Next, we’ll attach a methyl substituent. This is as simple as passing “Me” (the name of the methyl substituent in the AaronTools substituent library) to Geometry.substitute, along with a position. The position argument can be anything that Geometry.find can handle.

geom.substitute("Me", '7')

Now, we can install some nitro groups (“NO2”) on geom. The substitute method will only modify one position at a time. We can determine all of the positions at once using the Geometry.find method. This will make it easy to loop over the positions when substituting:

positions = geom.find('8,9,12')
for position in positions:
    geom.substitute("NO2", position)

Removing Substituents#

In this tutorial, we’ll start from the TNT structure from the previous example and turn it into 1,3,5-tricyanobenzene. To accomplish this, we’ll remove the methyl group from TNT and change the nitro groups into cyano groups. We’ll start by reading in the TNT structure:

from AaronTools.geometry import Geometry
from AaronTools.substituent import Substituent

geom = Geometry('tnt.xyz')

Now, we need to find where the methyl and nitro groups are. We could open the TNT structure in a molecule viewer. For this example, we will let AaronTools detect the substituents:

geom.detect_substituents()

This sets geom’s substituents attribute to the list of substituents AaronTools can find on geom. Now, we can go through each substituent and see if we are changing it to a cyano group or removing it. We’ll use each Substituent’s end attribute, which is the atom to which the substituent is attached, to help remove to swap the substituents.

for sub in geom.substituents:
    if sub.name == 'Me':
        methyl_carbon = geom.find('Me', 'C')
        geom.remove_fragment(methyl_carbon, sub.end)

    if sub.name == 'NO2':
        nitro_nitrogen = sub.find('N')
        geom.substitute("CN", nitro_nitrogen, sub.end)

Creating Fused Rings#

In this tutorial, we’ll start with the benzene structure from above and turn it into TIPS-pentacene. To start, we’ll read the benzene structure and grab a second benzene structure from the AaronTools ring library:

from AaronTools.geometry import Geometry
from AaronTools.substituent import Substituent
from AaronTools.ring import Ring

geom = Geometry('benzene.xyz')
benzene_ring = Ring('benzene')

We could identify adjacent hydrogen atoms by opening the benzene structure in a molecule viewer. However, we won’t be making TIPS-pentacene from benzene in one fell swoop.

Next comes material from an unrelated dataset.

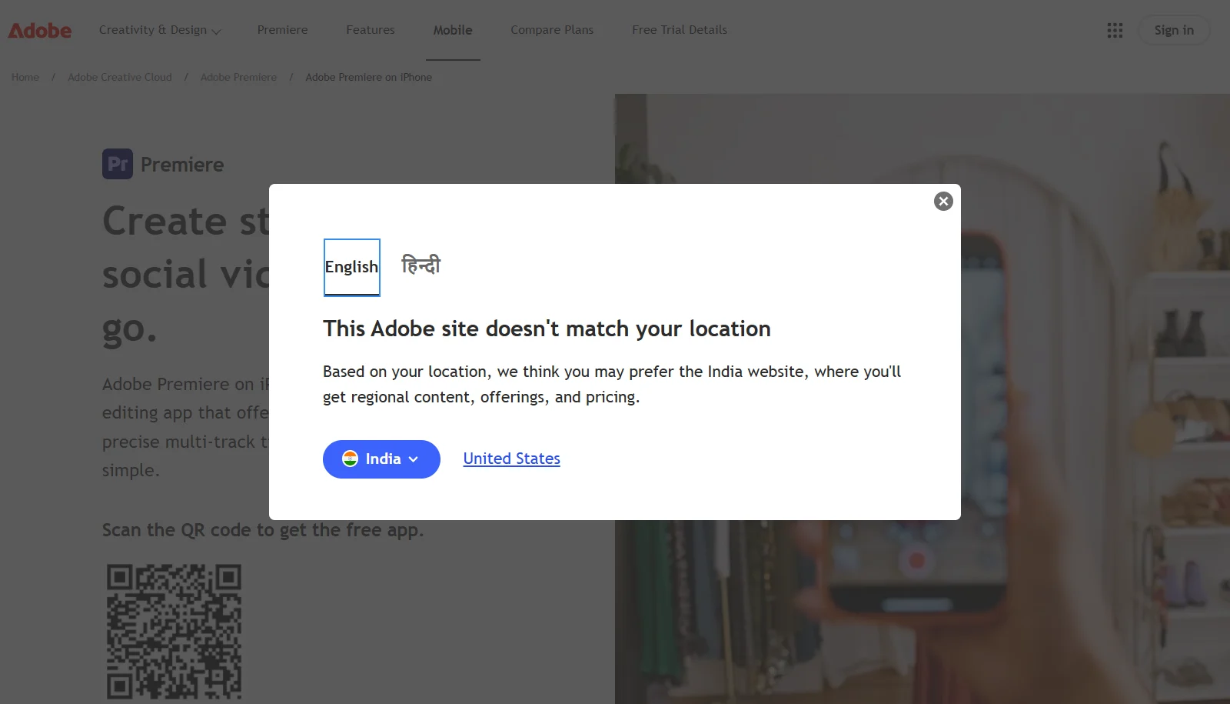Click the Adobe logo in header
This screenshot has height=704, width=1230.
[x=40, y=31]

To find the positions we want to modify for each substitution, we would have to open intermediate structures between benzene and the final structure. Instead, we’ll try to get clever with how we determine what positions we’re modifying. We can find hydrogens that are on adjacent carbons by looking for hydrogen atoms that are three bonds away from each other:

from AaronTools.finders import BondsFrom

hydrogens = geom.find('H')
h1 = hydrogens[0]
h2 = geom.find(BondsFrom(h1, 3), 'H')[0]

Later, it’ll be useful to know what carbons these hydrogens are connected to:

c1 = geom.find_exact(BondsFrom(h1, 1))[0]
c2 = geom.find_exact(BondsFrom(h2, 1))[0]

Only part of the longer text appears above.